-- Source material follows --

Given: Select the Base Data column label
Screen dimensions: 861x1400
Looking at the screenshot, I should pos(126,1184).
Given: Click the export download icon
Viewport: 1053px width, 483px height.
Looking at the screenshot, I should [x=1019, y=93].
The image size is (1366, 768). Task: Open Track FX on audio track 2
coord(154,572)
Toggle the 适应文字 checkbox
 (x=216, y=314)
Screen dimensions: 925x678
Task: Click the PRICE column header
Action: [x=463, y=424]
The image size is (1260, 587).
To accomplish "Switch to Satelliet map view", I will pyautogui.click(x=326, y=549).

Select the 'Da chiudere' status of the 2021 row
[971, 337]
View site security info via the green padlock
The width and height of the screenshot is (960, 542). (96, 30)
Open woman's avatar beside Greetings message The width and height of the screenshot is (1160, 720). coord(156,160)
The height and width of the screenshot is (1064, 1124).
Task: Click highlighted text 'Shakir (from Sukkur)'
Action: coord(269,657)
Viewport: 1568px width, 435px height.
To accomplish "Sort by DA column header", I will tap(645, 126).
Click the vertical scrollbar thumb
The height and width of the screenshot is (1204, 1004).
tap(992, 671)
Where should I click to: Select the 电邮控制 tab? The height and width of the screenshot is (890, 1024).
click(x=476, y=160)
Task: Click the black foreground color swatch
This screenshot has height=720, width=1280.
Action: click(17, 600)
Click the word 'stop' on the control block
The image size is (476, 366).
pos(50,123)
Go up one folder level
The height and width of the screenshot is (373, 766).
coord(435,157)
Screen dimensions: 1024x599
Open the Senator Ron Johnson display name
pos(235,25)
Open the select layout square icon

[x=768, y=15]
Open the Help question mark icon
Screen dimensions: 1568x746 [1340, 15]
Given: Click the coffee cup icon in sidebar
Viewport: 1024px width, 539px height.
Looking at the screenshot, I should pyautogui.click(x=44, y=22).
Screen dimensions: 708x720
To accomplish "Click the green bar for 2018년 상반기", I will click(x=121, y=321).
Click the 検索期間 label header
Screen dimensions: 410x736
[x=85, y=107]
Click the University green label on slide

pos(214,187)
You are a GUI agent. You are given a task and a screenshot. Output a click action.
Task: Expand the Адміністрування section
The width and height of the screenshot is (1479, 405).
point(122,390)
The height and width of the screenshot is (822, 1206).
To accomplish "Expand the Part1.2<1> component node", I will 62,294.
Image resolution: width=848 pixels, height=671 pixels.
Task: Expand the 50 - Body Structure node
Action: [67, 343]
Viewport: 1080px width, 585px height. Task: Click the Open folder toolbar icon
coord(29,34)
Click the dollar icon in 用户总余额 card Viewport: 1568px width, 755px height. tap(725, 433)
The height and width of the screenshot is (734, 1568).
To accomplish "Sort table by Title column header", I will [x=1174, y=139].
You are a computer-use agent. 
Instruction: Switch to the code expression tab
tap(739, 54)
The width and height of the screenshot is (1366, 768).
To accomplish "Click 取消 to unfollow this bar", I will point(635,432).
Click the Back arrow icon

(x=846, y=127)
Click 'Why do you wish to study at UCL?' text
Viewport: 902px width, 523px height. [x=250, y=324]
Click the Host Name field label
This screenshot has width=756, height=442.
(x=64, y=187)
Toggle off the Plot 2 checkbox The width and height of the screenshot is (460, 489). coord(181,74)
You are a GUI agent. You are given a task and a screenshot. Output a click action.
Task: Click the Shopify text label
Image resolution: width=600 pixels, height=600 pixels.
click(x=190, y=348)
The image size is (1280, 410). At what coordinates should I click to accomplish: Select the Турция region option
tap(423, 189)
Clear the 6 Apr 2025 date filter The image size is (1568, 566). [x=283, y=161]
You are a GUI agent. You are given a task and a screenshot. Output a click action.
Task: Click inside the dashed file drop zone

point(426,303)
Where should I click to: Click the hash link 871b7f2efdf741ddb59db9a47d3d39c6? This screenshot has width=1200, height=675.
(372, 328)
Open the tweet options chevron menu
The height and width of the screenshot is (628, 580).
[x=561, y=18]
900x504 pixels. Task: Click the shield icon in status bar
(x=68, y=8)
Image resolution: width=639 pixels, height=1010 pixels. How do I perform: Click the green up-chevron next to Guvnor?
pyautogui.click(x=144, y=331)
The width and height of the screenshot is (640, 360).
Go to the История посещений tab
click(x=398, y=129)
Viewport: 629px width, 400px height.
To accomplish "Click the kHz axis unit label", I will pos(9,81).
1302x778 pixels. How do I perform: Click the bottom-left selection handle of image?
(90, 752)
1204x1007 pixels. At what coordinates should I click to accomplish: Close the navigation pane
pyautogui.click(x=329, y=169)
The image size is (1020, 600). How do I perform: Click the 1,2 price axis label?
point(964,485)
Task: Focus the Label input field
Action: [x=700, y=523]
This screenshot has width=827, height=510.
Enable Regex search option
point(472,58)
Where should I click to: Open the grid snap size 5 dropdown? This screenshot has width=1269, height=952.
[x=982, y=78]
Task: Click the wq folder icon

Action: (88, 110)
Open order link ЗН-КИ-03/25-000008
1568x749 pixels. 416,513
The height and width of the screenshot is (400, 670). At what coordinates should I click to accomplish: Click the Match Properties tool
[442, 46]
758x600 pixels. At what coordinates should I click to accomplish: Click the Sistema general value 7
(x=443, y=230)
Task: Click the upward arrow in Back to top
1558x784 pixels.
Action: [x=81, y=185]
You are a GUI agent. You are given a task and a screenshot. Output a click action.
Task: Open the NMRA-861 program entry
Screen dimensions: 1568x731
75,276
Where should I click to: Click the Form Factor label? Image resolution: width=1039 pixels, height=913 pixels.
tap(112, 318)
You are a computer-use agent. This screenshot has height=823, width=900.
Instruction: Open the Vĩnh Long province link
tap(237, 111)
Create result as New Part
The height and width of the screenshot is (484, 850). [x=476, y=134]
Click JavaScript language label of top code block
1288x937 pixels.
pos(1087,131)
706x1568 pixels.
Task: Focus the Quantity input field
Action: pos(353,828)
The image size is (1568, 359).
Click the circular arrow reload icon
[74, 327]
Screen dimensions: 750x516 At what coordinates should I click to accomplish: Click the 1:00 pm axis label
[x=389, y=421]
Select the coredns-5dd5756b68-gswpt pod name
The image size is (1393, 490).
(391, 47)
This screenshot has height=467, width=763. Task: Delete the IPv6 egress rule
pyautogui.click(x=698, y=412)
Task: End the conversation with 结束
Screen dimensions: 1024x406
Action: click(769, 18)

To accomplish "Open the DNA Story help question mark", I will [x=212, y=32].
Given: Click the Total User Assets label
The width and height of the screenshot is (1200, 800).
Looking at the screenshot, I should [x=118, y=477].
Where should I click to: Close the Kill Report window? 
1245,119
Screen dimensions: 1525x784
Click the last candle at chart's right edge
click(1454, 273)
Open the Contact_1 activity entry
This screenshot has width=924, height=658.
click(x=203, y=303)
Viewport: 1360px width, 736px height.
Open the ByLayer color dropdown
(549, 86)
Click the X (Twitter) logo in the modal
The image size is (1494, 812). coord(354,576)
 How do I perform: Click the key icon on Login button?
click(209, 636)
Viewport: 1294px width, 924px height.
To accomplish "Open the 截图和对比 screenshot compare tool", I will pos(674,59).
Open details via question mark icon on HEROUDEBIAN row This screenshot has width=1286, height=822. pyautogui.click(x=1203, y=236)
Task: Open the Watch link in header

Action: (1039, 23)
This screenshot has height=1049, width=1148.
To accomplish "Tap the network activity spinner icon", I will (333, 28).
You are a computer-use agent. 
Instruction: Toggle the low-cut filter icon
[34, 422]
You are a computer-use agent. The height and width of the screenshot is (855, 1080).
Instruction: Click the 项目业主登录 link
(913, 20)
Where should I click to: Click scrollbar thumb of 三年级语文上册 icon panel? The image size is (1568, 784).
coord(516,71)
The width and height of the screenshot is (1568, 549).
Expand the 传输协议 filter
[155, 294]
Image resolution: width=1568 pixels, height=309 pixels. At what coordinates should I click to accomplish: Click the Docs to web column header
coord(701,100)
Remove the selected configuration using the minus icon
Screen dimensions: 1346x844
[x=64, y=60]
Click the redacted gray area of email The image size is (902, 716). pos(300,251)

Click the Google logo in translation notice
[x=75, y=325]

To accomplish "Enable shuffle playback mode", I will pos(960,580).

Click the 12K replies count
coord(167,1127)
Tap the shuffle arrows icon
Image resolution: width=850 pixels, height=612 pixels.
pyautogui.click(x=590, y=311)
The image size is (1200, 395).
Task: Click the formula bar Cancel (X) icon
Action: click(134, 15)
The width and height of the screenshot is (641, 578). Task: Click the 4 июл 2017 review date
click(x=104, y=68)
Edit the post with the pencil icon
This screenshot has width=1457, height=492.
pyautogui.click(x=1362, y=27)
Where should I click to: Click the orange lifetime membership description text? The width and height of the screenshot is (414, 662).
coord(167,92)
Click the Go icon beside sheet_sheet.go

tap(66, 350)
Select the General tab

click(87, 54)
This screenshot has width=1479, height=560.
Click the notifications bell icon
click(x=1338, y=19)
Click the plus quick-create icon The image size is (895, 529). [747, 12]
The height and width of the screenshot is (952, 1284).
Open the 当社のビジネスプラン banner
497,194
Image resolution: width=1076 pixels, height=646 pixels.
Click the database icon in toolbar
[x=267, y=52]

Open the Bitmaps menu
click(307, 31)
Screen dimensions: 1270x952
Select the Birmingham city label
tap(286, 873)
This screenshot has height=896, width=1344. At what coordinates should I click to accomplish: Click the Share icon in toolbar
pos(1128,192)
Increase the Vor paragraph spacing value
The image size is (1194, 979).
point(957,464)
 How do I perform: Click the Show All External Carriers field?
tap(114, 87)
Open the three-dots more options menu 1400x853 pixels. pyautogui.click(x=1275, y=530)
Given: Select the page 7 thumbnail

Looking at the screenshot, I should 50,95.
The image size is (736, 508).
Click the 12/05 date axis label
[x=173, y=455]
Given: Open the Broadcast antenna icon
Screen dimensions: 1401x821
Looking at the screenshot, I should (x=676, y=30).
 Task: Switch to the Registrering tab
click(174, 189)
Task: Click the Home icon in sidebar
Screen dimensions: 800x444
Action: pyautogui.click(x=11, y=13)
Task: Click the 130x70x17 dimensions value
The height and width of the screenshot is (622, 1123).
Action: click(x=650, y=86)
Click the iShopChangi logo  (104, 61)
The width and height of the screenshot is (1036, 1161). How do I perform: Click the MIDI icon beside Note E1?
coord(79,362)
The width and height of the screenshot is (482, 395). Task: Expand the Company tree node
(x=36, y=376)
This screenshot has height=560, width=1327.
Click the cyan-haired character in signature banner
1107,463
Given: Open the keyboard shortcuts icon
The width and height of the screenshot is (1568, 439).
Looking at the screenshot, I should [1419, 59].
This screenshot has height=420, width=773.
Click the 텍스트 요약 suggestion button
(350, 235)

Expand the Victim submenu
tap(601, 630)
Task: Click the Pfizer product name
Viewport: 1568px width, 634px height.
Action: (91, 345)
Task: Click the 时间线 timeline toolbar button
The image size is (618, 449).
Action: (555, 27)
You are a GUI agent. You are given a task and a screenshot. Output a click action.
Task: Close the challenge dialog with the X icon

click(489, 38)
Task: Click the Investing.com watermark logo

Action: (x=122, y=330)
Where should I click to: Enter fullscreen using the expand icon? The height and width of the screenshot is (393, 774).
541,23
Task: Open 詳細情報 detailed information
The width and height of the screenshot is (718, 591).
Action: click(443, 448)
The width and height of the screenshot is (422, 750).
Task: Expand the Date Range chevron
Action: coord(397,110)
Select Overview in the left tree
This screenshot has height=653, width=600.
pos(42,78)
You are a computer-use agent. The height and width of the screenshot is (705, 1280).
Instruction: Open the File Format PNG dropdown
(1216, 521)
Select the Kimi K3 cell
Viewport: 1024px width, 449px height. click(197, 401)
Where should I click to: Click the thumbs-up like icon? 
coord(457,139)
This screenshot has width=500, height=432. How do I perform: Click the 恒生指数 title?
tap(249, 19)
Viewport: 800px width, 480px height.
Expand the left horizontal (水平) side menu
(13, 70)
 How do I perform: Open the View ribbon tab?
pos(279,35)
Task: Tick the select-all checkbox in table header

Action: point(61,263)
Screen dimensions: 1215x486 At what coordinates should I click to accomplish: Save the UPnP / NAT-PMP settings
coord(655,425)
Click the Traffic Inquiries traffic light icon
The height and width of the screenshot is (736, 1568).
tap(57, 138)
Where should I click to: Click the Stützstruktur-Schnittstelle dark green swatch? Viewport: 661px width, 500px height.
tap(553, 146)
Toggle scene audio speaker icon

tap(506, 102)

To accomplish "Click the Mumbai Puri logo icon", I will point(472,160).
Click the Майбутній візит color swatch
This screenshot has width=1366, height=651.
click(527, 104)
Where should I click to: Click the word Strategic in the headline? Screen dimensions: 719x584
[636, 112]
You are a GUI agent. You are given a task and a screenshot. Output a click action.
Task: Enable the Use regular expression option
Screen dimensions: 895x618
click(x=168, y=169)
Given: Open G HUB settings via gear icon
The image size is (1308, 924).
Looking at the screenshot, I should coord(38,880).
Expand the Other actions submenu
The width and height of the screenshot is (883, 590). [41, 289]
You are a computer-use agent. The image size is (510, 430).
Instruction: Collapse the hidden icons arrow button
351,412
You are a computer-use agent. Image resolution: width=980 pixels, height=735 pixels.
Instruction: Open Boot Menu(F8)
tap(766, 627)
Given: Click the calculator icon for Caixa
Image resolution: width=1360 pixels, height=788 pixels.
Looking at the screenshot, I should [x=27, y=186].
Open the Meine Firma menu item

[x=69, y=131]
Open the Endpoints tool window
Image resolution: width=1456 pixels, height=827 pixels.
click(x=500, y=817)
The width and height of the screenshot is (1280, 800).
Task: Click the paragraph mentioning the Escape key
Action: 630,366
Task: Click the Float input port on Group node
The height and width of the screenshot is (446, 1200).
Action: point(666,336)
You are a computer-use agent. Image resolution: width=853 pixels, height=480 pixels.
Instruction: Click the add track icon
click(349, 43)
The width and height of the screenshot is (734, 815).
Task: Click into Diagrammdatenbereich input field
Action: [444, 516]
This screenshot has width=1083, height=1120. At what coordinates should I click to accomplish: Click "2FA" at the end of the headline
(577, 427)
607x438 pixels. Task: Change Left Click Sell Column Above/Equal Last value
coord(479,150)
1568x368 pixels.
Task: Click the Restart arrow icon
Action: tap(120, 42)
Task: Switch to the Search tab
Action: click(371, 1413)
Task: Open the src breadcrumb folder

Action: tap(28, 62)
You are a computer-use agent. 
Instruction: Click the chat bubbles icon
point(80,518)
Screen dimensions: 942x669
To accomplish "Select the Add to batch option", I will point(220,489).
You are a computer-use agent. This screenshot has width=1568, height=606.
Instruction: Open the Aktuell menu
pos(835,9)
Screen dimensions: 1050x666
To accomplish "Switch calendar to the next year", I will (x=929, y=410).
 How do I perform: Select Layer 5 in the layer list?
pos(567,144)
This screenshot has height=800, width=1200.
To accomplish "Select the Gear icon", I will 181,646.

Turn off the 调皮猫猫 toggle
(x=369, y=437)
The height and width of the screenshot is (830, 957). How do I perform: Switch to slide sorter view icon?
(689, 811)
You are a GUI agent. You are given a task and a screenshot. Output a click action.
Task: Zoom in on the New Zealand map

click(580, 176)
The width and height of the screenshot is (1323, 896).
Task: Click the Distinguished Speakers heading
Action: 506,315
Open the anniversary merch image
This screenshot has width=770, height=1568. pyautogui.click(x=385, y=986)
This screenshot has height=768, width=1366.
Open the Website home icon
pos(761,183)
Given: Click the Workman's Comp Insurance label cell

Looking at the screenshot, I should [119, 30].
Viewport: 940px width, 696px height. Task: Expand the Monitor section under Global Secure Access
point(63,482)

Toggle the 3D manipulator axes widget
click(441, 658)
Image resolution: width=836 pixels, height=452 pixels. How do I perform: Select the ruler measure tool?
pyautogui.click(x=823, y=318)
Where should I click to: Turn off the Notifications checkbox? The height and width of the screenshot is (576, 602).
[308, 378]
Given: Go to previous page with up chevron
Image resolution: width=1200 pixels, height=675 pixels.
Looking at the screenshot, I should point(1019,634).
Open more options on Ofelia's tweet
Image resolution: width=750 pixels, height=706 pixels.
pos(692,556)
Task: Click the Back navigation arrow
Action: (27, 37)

-- Source material concluded --

Gather each line of the listing that holds the string "entry".

**Response box:**
Task: Open the NMRA-861 program entry
Open the Contact_1 activity entry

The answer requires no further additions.